Morgens bearbeitet der „Kernie“-Geschäftsführer aktuelle Daten und Zahlen im Büro. Ansonsten ist sein Ansatz: „Managing by walking around“ (Führen durch Herumlaufen). 60- bis 70-Stunden-Woche. „Der Han“ ist immer ansprechbar, hält viel Kontakt zu Mitarbeitern und Gästen. Groot-Obbink sieht die Arbeitswelt positiv, „aber realistisch“. Ihn kümmert das ganze Team. „Wir müssen dafür sorgen, dass der Koch gute Laune hat“.

Sein „Wohnzimmer“ tagsüber hat keine Wände, aber Kamin mit künstlichem Feuer, bequeme Sessel, Bilderrahmen – darin Fotos von Mitarbeitern des Wunderlandes und ihren Verwandten. Es liegt mitten im Hauptgebäude des Hotels Plaza, vor dem Buffet-Restaurant. Hier sitzt er gern. Trotz Großbetriebs „achte ich auf die kleinen Details. Alles wird mit Liebe gemacht. Wie zu Hause“, sagt er. Seine Lebenspartnerin arbeitet auch hier.

Bald Pendelschiffe

In Kalkars Kernie beginnt „jetzt die nächste Phase, alles wieder umzugestalten.“ Farblich anders, höheres Ausstattungs-Niveau in den Hotelzimmern, mehr Wellness. „Und wir wollen einen Anleger am Rhein für Pendelschiffe, vielleicht können wir damit dies Jahr schon anfangen.“ Und eventuell neue Hallen bauen, wo heute noch Tennisplätze liegen – „nächstes Jahr September müsste das fertig sein“, hofft er auf Behörden-Unterstützung. Han Groot-Obbinks Gedanken-Motor läuft immer auf Hochtouren.

Das Internet macht die Welt so schnelllebig. Zudem ist ein Ausflug ins „Kernie“ wetterabhängig, da kann ein verregneter Sommer schon mal eineinhalb Millionen Einnahmeverlust auslösen. In wirtschaftlichen Krisenzeiten – etwa in den Niederlanden – „sparen die Leute am Spaßfaktor“. Im Gegenzug können Boom-Zeiten mit 300 000 statt erwarteter 250 000 Besucher plötzlich Bedarf an zusätzlichen Zeitarbeitern auslösen. „Mindestlohn ist eine gute Sache“, findet Groot-Obbink, aber die Umsetzung müsse praktikabel bleiben. „Manche Rentner wollen lieber als Aushilfe arbeiten und keinen Vertrag“, weiß er.

Anfangs waren die Messehallen gar nicht eingeplant, sollten nur die Wintermonate füllen.
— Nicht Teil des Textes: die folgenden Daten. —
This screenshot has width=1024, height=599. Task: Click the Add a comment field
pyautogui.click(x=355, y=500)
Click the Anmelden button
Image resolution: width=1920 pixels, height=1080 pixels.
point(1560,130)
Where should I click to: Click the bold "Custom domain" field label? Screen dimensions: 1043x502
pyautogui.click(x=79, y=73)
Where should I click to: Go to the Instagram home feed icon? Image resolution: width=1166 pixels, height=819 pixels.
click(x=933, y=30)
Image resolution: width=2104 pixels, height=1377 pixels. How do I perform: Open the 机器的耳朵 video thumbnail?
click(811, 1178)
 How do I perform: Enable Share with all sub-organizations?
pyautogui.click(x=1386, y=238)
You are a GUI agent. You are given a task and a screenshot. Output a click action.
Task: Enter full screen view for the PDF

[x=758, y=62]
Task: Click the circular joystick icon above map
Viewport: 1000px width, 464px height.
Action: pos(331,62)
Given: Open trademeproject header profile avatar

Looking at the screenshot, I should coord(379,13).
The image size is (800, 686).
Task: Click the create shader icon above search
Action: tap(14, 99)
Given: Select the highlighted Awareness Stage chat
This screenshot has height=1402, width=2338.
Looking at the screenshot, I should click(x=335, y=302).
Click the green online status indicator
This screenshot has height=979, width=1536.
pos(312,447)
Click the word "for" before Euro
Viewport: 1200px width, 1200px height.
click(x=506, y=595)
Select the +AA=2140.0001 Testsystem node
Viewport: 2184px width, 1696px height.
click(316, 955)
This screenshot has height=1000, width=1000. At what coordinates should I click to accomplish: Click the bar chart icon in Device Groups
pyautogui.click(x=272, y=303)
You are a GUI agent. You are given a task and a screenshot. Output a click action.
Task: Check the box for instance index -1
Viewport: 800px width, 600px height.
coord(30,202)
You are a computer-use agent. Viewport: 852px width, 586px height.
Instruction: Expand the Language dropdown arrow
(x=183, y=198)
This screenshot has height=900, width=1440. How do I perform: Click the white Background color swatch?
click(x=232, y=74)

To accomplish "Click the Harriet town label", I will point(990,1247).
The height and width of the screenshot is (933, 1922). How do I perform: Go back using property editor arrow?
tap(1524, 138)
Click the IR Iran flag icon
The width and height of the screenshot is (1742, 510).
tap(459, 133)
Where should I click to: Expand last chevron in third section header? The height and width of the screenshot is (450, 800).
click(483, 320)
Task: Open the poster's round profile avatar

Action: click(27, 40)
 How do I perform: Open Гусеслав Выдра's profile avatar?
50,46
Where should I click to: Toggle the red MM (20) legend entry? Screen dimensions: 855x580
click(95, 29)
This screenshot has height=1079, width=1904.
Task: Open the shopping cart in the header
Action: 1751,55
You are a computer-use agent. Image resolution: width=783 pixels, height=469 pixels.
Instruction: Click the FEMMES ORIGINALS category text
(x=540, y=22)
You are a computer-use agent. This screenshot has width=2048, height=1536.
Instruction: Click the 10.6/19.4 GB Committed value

Heute gehören Tourismusmesse, Gastronomiemesse und erstmals Reitermesse zu den Aushängeschildern des Kreises Kleve. Den Niederrhein zu „promoten“, also zu vermarkten, macht Han Groot-Obbink große Freude. Die Grünkohlwoche zum Beispiel hat er mit auf die Tische gebracht. Die lokalen Schätze seien Äpfel, Spargel, Kulturhistorisches und die Landschaft: Dort zu arbeiten, wo andere Urlaub machen, kann er genießen.

Han Groot-Obbink wohnt in Grieth. 22 mal ist er schon umgezogen. Das Wunderland ist der 16. Betrieb, in dem er arbeitet (angefangen als 14-Jähriger beim Hotelzimmer-Reinigen, dann Nachtportier, Disco, Spülküche, Koch). Aber auf dem Sprung ist er nicht. Hier fühlt er sich wohl.

Sein Wissen über Hotelmanagement gibt Han Groot-Obbink nun auch an Studenten für „Alternativen Tourismus“ an der Hochschule Rhein-Waal weiter. Durch eine Kernie-Mitarbeiterin entstand der Kontakt zum Professor. Nun gibt der Profi jeden Freitag Einblicke in die Praxis und bittet um Visionen: Wie sieht euer Traumhotel aus? „70 Prozent der Studenten sind echt top“, urteilt der Experte. „Man muss Vertrauen haben in die jungen Leute und sie nach vorne lassen“. Mit seiner Begeisterung fürs Fach steckte auch an seine eigenen Kinder an – Tochter Mette studiert Food-Management, Sohn Pim Marketing.